The community will mark the historic moment Monday, on Martin Luther King Jr. Day, with a showing of the speech in the auditorium of the school now known as Childs Elementary, then a day of service projects inside the building. One group hopes to apply to have a historical marker commemorating the visit placed outside the school.
Kemp is glad that people still view and discuss King’s speech. Although he was a child, he sensed that he was part of something significant.
Though nearly 1,000 students had packed into the Barratt auditorium, crowding into aisles and leaning over balconies, the room was silent save for King’s voice, Ben Farnese, then the school’s principal, told The Inquirer in 2006. In a nearby overflow room, 450 more students watched King on closed-circuit TV.
“I took it in,” said Kemp, who was in the auditorium. “I said, ‘I’m going to keep this with me as long as I live.’”
Charles Carter, a ninth grader who was in the auditorium, remembers the quiet.
“Just figure — kids can be a little rowdy,” Carter said. “But we were transfixed, we were glued.
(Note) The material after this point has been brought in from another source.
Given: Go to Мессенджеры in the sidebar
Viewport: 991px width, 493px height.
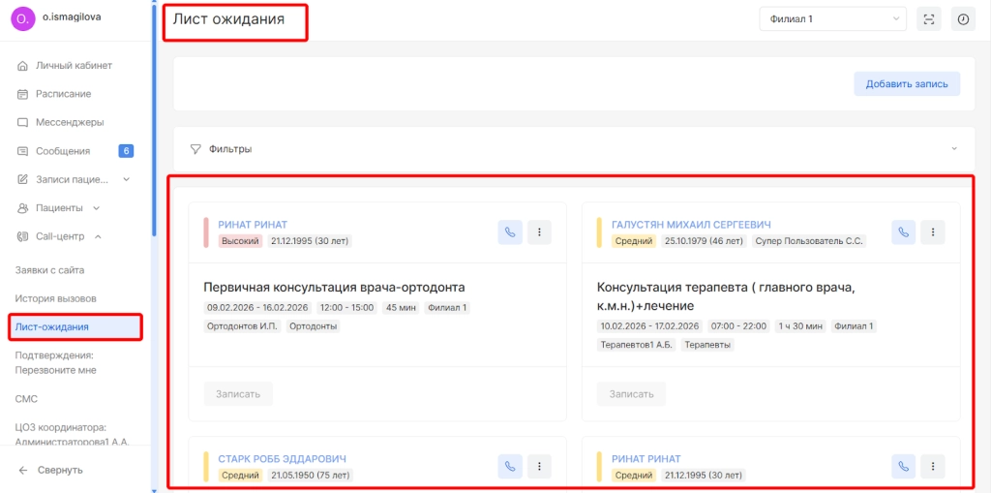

We weren’t rowdy that day.”
Jeffrey Miles, another Barratt student, had a good seat that day. He had heard a speaker was coming to school, and he was excited — he thought it might be Georgie Woods, the prominent DJ.
After he heard King speak, he couldn’t help himself.
“I had the end seat, and I jumped up out of my seat,” said Miles, who had turned 14 a few weeks before King spoke. “The speech was so exhilarating and so electrifying, I couldn’t control myself. He was walking down the aisle with [DJ] Georgie Woods, and I said, ‘Dr. King, can I shake your hand?’”
King said yes. Miles grabbed his hand, which was sweaty — a detail that sticks in his mind, along with the sound of the Barratt students clapping thunderously for King.
A belief in ‘somebodiness’
King was in town for a “Stars for Freedom” show at the new Spectrum, opened the prior month in South Philadelphia.
“I know you’ve heard of that new impressive structure called the Spectrum, and I know you’ve heard of Harry Belafonte and Aretha Franklin and Nipsey Russell and Sidney Poitier and all of these other great and outstanding artists,” King said. He told the students to urge their parents to attend. “And I hope you will come also, for it will be a great experience and, by coming, you will be supporting the work of the Civil Rights Movement.”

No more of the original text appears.